Fully-Convolutional Siamese Networks for Object Tracking
Luca Bertinetto, Jack Valmadre, João F. Henriques, Andrea Vedaldi, Philip H. S. Torr
TL;DR
The paper tackles the challenge of tracking arbitrary objects in video by learning a similarity function offline using a fully-convolutional Siamese network trained on large-scale video data (ImageNet Video). This offline embedding is then evaluated online as a dense cross-correlation across large search regions, enabling real-time tracking without online model updates. Key contributions include the fully-convolutional Siamese architecture, training with large search images, and extensive evaluation on OTB-13 and VOT benchmarks showing competitive accuracy with real-time speeds. The work demonstrates that rich, offline-learned embeddings can generalize across datasets and complement traditional online tracking methods, with dataset size shown to positively impact performance.
Abstract
The problem of arbitrary object tracking has traditionally been tackled by learning a model of the object's appearance exclusively online, using as sole training data the video itself.

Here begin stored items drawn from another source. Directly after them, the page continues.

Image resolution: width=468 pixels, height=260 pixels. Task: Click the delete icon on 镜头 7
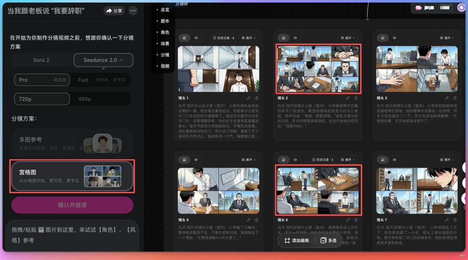[x=455, y=220]
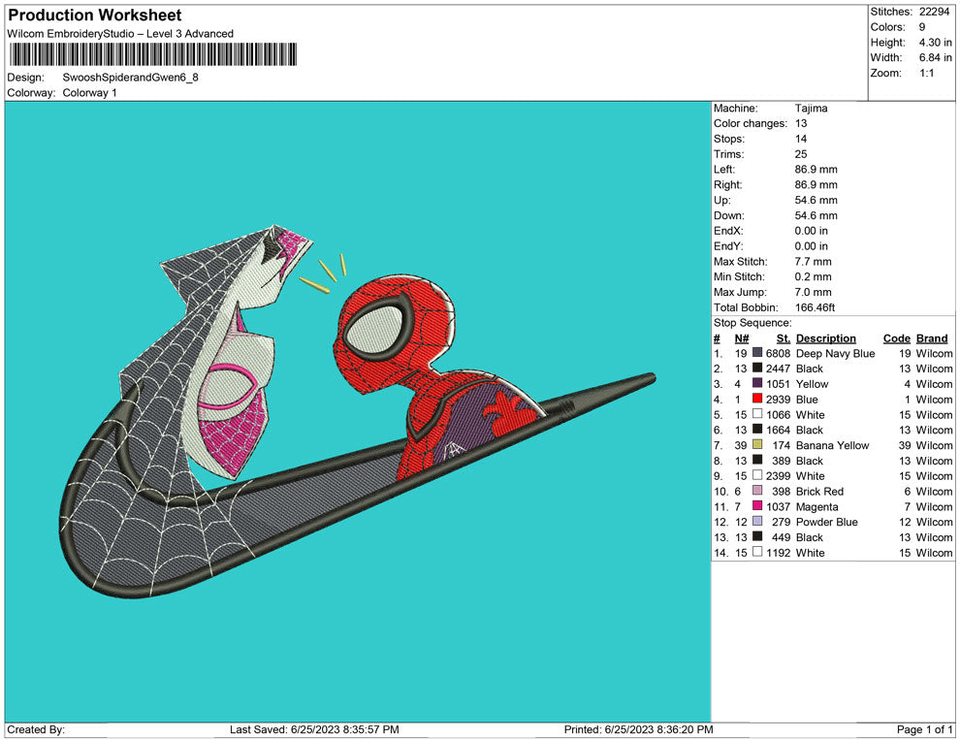The image size is (960, 739).
Task: Click the barcode under the worksheet title
Action: [153, 54]
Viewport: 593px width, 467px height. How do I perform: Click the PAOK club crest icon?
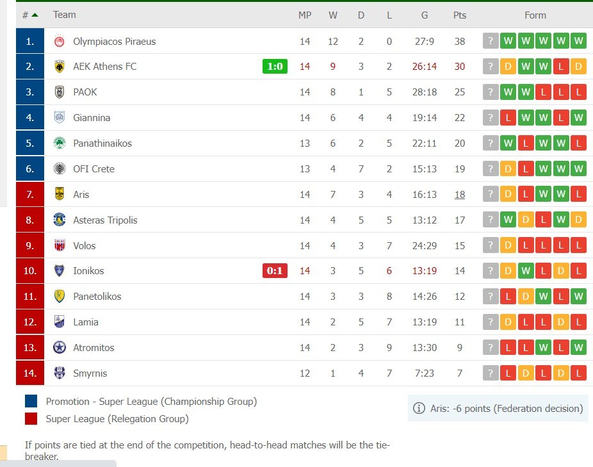tap(60, 92)
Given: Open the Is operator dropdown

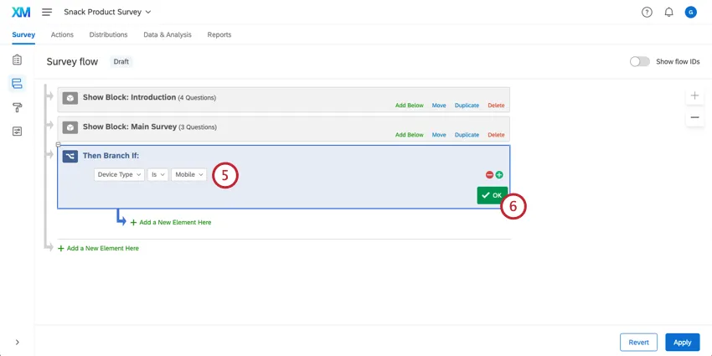Looking at the screenshot, I should (157, 174).
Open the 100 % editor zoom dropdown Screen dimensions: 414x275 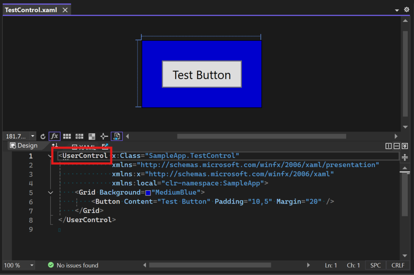point(32,265)
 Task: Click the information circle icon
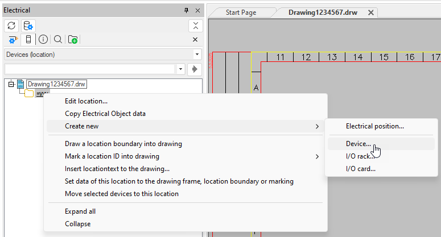(x=43, y=39)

Despite the success of these methods, their online-only approach inherently limits the richness of the model they can learn. Recently, several attempts have been made to exploit the expressive power of deep convolutional networks. However, when the object to track is not known beforehand, it is necessary to perform Stochastic Gradient Descent online to adapt the weights of the network, severely compromising the speed of the system. In this paper we equip a basic tracking algorithm with a novel fully-convolutional Siamese network trained end-to-end on the ILSVRC15 dataset for object detection in video. Our tracker operates at frame-rates beyond real-time and, despite its extreme simplicity, achieves state-of-the-art performance in multiple benchmarks.